Shadow banking boom pushes China to edge of debt sustainability

Alarm raised over the country's deteriorating credit quality as leverage tops 280pc of GDP

PUBLISHED : Monday, 08 June, 2015, 7:30pm
UPDATED : Monday, 08 June, 2015, 7:30pm

Booming shadow banking growth has pushed China to the outer limits of its ability to service debt and keep its economy functioning smoothly, though spillover risks from a bursting of the credit bubble are containable, experts said on Monday.

With total leverage in the Chinese economy now topping 280 per cent of gross domestic product, it was clear that credit quality was deteriorating, Primavera Capital Group founder and chairman Fred Hu told delegates at a Fung Global Institute forum.

"It is not yet the end of the world, but it is approaching the limit of debt sustainability," Hu said.

Debt sustainability, the ability to service debts, is a key measure of solvency.
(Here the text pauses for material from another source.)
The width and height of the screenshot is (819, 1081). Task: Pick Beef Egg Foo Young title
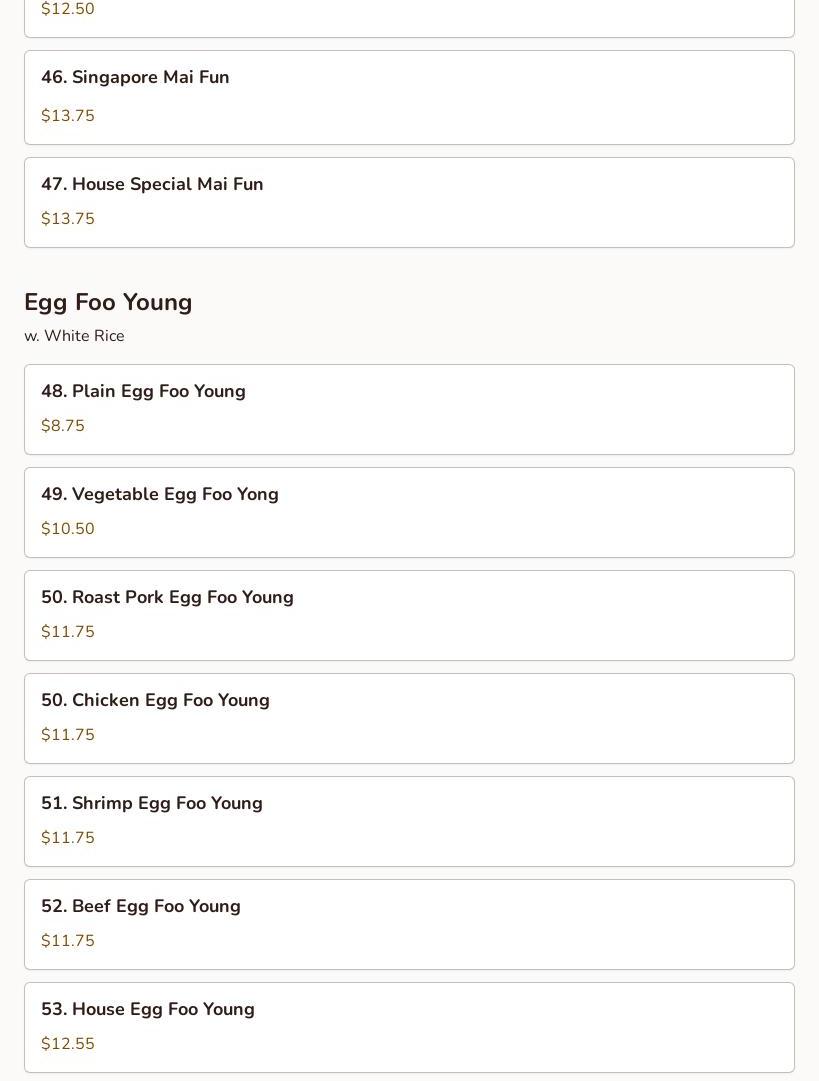pos(141,906)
Analysis by the McKinsey Global Institute earlier this year showed debt in the Chinese economy had roughly quadrupled between 2007 and the middle of last year to US$28 trillion, leaving it with a debt-to-GDP ratio more than twice that of crisis-wracked Greece.

Hu said the potential systemic risks caused by the boom in shadow banking could not be ignored, even though its emergence in China as a crucial funding source in the wake of the global financial crisis in 2008 had helped underpin economic growth.

Shadow banking in China is loosely defined as off-balance-sheet credit provided outside the formal banking system, either through special funding vehicles or trust products.

Its growth was prompted in large part by strict limits set by the central government on bank lending that restrict the ratio of loans to deposits, leading banks to find ways around the rules to put capital to work - and charge rates of interest far above the state-mandated level.

Liu Mingkang, the former chairman of the China Banking Regulatory Commission, told the same forum that time was running out for the government to reform the financial system and liberalise credit markets sufficiently to obviate the need for shadow banking, though he was sanguine on the systemic risks posed.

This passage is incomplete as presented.